**Text to read**
- - -
Paragon Software Group
Call us: 1-888-347-5462 Sitemap Company Profile Press Service Contact Us
PRODUCTS E-SHOP DOWNLOADS SUPPORT PARTNERS COMPANY
    
    
    How to Buy
     
    Downloads
     
    Support
     
    News
     
    Partners
     
    About company
     
Paragon Software Group achieves Microsoft Gold Certified Partner status

General Terms and Conditions of PARAGON Technologie GmbH


§ 1 General





These General Terms and Conditions apply to the entire business relationship with our customers. General terms and conditions contrary to these shall only form part of a contract where they have been recognised by us, in writing. In the event that such recognition is granted, it shall be restricted to the respective transaction. Goods shall be supplied in the specified versions, packaging units or minimum quantities and are subject to technical changes, in the sense of technical improvements, as well as customary deviations in shape, colour and weight, provided there is no deviation from the order in terms of quality and functionality.

Orders shall only be binding upon us where they have been confirmed by us or where we have discharged them by delivering the goods. We are entitled to effect partial delivery or part performance where there is a good reason.

§ 2 Prices





Provided nothing is stated to the contrary, prices relate to the item shown, as described, but not to accessories or decor. All prices include value-added tax at the applicable rate. Prices indicated in the advertising refer to the time of publishing and are subject to change thereafter. There can be no change in the agreed price for contracts which have already been concluded.

§ 3 Delivery and Performance Conditions





Delivery shall be effected subject to the reservation that PARAGON itself has been supplied on time and correctly. PARAGON shall not be liable for delays in delivery and performance due to force majeure or as a result of events which make delivery substantially more difficult or impossible for the seller (that includes, in particular, serious operational disruption for which we are not to blame, strike, lock-out, official rulings and bottlenecks in production and delivery at the manufacturer's, particularly as a result of a substantial increase in demand, and where they occur at the seller's suppliers or their subcontractors), even where agreed deadlines and time limits are binding. They shall entitle PARAGON to postpone delivery or performance for the duration of the disruption plus a reasonable set-up time or, as regards the performance which has not yet been effected, to rescind the contract, in whole or in part. In the event that PARAGON rescinds the contract due to non-availability of the goods, we undertake to inform the customer immediately about the non-availability and to reimburse the customer in respect of any consideration received. This provision shall also apply in the case of claims for supplementary performance. If the goods ordered are not, or no longer, available, we also reserve the right, before the order becomes binding, to offer other goods of equal value in terms of quality and price. Once the order has become binding, we reserve the right, in the individual case, to offer goods of equal value in terms of price, without any reduction in the ordered quality and functionality. With respect to replacement items, where the goods have been accepted, the provisions under § 6 Terms and Conditions shall apply relating to claims under warranty, guarantee provisions and claims for compensation. In addition, with respect to consumers, the 14-day right of return under § 5 Terms and Conditions also applies.

§ 4 Payment Conditions





Invoices are due for payment immediately and without any deductions. Where the customer defaults on payment, we shall be entitled to charge reminder fees of EUR 5.00 plus default interest at the statutory rate. This shall be without prejudice to further claims for compensation. The customer is free to prove that PARAGON did not incur any loss or substantially less than claimed.
- - -
**Requirements**
1 – Lay out the entries below as a Markdown table with the columns Row and Line, from the line with "in the list" up to and including the line with "coord(292,283)". Leave out blank lines.
2 – Write the next part of the general terms and conditions above, starting after their last sentence.

**Input records**
- - -
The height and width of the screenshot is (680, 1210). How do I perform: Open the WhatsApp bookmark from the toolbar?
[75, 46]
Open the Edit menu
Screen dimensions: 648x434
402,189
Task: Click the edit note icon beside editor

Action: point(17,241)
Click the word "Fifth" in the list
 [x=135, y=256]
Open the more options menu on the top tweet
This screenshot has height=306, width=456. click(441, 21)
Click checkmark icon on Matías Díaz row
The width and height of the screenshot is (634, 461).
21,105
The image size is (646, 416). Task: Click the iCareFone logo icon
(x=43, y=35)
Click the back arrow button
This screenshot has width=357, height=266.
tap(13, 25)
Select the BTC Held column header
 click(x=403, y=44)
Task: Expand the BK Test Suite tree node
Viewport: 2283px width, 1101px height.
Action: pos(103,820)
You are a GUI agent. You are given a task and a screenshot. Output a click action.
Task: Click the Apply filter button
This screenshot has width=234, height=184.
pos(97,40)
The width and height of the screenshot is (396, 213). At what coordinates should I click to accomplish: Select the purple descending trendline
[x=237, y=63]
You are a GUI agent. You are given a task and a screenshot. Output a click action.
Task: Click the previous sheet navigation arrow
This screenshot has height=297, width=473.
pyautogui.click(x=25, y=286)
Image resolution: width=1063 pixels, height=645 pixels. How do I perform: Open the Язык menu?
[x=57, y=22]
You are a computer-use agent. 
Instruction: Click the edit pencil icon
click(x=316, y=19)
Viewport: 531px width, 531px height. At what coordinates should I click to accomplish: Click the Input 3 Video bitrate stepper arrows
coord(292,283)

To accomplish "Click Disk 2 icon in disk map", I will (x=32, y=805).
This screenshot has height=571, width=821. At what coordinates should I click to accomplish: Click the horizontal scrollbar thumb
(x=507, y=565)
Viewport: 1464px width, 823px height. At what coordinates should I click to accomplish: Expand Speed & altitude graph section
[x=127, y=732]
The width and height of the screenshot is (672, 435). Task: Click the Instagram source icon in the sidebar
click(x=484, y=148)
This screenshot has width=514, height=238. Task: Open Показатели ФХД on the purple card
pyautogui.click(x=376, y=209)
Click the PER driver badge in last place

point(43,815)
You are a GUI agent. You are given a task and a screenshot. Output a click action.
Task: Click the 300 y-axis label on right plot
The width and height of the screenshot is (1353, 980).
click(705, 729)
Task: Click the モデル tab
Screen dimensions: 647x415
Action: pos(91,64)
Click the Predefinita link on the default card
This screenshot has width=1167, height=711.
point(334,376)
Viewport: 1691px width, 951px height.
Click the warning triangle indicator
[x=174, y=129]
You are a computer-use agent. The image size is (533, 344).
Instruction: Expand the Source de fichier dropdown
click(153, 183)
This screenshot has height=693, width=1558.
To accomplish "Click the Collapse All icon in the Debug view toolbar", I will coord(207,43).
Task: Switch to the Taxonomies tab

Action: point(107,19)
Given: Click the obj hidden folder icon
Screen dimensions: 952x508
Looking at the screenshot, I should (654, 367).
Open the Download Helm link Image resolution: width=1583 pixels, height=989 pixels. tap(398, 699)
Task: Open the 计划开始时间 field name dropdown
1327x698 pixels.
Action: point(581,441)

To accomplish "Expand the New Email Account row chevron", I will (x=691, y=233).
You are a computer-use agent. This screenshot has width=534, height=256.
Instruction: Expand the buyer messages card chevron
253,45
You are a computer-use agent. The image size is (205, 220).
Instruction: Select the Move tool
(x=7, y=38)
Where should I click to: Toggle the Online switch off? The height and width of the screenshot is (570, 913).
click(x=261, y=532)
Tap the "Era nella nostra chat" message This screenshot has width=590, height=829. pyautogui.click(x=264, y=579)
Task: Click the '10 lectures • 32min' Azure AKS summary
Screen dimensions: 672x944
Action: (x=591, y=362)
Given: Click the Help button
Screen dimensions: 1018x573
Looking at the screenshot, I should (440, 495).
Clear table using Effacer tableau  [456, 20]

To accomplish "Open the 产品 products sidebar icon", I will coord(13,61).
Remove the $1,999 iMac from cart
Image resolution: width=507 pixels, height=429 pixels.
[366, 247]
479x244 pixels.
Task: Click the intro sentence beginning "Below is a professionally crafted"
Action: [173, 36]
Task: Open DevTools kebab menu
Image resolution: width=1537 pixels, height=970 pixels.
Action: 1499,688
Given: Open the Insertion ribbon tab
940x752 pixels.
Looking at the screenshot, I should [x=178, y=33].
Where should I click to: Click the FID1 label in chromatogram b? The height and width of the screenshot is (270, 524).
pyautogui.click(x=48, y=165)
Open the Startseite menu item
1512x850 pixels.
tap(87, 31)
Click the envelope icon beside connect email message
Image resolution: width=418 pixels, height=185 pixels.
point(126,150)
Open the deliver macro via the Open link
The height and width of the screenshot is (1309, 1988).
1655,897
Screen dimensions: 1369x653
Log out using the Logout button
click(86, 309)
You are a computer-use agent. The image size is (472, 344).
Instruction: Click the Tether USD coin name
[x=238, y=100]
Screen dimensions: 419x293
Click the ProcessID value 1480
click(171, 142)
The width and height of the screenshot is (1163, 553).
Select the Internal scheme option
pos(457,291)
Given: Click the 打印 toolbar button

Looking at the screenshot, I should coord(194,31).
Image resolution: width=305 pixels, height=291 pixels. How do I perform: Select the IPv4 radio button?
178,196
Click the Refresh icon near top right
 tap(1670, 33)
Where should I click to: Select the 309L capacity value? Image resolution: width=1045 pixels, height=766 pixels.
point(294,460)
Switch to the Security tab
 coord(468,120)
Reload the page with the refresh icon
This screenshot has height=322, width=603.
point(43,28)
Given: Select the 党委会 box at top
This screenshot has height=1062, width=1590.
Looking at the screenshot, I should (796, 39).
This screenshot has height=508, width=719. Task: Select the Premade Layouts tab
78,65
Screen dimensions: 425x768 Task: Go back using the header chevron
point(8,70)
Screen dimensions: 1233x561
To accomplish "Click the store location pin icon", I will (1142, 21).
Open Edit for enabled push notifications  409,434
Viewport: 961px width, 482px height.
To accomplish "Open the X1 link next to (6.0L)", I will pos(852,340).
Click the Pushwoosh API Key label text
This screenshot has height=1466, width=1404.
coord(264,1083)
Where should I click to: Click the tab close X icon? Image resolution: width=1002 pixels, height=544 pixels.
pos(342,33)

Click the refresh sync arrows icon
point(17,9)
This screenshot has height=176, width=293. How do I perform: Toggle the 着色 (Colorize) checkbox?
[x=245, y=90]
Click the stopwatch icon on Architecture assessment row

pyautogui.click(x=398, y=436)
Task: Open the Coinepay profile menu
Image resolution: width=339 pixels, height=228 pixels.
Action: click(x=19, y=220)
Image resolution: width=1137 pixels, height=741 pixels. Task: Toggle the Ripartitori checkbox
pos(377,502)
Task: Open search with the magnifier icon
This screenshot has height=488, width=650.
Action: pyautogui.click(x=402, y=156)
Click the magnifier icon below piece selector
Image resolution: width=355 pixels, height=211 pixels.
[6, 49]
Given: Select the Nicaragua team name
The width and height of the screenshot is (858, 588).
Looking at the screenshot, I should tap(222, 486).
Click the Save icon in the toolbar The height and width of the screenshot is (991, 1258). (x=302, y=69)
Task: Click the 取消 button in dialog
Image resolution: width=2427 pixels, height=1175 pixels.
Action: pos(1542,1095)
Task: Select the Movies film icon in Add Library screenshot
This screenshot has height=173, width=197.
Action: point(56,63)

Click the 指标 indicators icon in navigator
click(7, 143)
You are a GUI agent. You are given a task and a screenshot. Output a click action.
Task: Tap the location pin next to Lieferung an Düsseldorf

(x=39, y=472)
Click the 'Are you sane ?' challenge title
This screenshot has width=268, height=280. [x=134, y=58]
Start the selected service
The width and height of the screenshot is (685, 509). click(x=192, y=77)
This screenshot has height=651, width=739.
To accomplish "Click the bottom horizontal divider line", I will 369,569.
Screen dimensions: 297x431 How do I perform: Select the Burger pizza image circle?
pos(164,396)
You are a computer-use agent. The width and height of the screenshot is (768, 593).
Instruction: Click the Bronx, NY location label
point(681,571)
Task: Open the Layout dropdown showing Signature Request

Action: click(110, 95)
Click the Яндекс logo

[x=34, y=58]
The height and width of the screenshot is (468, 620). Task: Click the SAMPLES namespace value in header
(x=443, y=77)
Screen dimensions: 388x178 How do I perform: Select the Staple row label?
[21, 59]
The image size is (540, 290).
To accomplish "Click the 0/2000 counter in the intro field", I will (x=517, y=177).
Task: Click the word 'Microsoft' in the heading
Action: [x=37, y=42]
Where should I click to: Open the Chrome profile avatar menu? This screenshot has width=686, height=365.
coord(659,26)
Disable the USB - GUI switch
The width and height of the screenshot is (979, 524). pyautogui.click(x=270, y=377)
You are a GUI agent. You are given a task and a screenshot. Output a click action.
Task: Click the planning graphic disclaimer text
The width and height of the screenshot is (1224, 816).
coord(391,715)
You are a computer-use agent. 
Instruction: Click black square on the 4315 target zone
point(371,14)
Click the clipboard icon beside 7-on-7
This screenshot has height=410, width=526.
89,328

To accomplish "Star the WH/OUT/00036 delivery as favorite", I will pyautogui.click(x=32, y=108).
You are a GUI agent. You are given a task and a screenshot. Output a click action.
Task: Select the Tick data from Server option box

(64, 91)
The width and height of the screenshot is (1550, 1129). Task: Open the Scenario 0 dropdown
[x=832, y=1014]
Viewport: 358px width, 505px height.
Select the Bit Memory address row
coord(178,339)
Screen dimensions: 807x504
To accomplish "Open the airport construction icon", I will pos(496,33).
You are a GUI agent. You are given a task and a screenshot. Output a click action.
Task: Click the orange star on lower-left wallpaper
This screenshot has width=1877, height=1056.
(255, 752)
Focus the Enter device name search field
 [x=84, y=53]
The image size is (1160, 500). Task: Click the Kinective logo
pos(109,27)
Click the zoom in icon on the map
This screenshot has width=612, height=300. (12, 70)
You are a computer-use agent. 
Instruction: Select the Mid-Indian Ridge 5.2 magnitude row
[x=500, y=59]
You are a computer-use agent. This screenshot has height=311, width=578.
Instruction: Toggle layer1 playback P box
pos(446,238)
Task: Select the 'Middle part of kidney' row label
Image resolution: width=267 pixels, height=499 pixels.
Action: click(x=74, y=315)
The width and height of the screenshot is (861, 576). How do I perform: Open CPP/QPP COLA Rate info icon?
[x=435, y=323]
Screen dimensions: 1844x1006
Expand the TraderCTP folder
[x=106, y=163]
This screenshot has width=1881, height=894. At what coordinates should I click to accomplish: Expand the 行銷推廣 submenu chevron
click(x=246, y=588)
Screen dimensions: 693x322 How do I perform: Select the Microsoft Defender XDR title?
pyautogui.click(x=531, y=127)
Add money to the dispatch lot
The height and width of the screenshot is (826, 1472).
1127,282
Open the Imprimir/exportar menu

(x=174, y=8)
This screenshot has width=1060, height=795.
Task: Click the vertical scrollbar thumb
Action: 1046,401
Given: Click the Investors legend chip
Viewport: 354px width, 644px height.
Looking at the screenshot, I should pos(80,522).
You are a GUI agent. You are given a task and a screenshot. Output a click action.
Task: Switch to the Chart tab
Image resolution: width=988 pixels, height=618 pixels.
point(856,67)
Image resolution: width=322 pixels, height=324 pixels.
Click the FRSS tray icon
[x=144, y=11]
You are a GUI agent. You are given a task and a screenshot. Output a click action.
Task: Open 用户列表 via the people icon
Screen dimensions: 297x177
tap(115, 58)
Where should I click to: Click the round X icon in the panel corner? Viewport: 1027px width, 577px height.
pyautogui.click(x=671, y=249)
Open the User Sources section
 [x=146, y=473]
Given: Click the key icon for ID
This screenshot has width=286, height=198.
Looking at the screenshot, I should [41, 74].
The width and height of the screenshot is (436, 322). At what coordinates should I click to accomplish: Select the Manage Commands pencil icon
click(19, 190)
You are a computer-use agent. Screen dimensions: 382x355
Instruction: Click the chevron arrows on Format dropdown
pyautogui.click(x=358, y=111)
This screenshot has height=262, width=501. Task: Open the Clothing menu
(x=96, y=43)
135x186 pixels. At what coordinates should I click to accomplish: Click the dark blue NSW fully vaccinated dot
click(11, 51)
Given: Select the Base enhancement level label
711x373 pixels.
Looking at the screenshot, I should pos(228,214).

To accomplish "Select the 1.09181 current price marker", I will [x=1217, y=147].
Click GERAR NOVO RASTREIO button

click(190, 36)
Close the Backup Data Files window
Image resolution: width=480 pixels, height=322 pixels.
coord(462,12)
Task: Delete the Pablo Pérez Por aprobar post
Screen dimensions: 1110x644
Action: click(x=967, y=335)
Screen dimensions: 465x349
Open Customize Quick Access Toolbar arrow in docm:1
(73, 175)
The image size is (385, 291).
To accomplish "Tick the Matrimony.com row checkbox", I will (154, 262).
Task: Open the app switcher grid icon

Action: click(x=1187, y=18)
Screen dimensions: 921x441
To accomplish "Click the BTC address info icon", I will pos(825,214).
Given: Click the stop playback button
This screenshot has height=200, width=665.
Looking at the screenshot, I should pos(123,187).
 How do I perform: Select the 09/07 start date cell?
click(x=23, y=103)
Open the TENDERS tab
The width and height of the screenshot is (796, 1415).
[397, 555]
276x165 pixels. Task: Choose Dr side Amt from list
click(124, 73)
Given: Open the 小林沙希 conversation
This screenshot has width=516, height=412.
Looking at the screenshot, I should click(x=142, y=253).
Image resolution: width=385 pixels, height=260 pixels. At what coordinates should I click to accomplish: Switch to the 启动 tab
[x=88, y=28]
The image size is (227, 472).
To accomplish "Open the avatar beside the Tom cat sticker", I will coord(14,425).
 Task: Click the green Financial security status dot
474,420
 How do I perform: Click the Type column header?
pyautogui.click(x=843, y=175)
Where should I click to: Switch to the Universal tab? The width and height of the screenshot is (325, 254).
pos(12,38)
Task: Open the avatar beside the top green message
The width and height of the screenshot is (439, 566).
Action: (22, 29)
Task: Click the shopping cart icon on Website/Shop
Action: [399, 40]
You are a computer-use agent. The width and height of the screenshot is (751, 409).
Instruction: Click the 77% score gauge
- - -
**Final results**
1 –
| Row | Line |
|---|---|
| 1 | Click the word "Fifth" in the list |
| 2 |  [x=135, y=256] |
| 3 | Open the more options menu on the top tweet |
| 4 | This screenshot has height=306, width=456. click(441, 21) |
| 5 | Click checkmark icon on Matías Díaz row |
| 6 | The width and height of the screenshot is (634, 461). |
| 7 | 21,105 |
| 8 | The image size is (646, 416). Task: Click the iCareFone logo icon |
| 9 | (x=43, y=35) |
| 10 | Click the back arrow button |
| 11 | This screenshot has width=357, height=266. |
| 12 | tap(13, 25) |
| 13 | Select the BTC Held column header |
| 14 |  click(x=403, y=44) |
| 15 | Task: Expand the BK Test Suite tree node |
| 16 | Viewport: 2283px width, 1101px height. |
| 17 | Action: pos(103,820) |
| 18 | You are a GUI agent. You are given a task and a screenshot. Output a click action. |
| 19 | Task: Click the Apply filter button |
| 20 | This screenshot has width=234, height=184. |
| 21 | pos(97,40) |
| 22 | The width and height of the screenshot is (396, 213). At what coordinates should I click to accomplish: Select the purple descending trendline |
| 23 | [x=237, y=63] |
| 24 | You are a GUI agent. You are given a task and a screenshot. Output a click action. |
| 25 | Task: Click the previous sheet navigation arrow |
| 26 | This screenshot has height=297, width=473. |
| 27 | pyautogui.click(x=25, y=286) |
| 28 | Image resolution: width=1063 pixels, height=645 pixels. How do I perform: Open the Язык menu? |
| 29 | [x=57, y=22] |
| 30 | You are a computer-use agent.  |
| 31 | Instruction: Click the edit pencil icon |
| 32 | click(x=316, y=19) |
| 33 | Viewport: 531px width, 531px height. At what coordinates should I click to accomplish: Click the Input 3 Video bitrate stepper arrows |
| 34 | coord(292,283) |

2 –
Irrespective of whether the customer has any provision to the contrary, PARAGON is entitled to set payments off against the customer's earlier liabilities. Payments by cheque or bill of exchange do not represent payment in cash and will only be accepted on account of payment. PARAGON is not obliged to present cheques promptly. Payments shall only be regarded as settled when PARAGON is able to draw on the amount owed without loss. In the case of invoice payments by direct debit, title to the goods shall only pass to the customer if the amount could be collected in full and the direct debit was not countermanded.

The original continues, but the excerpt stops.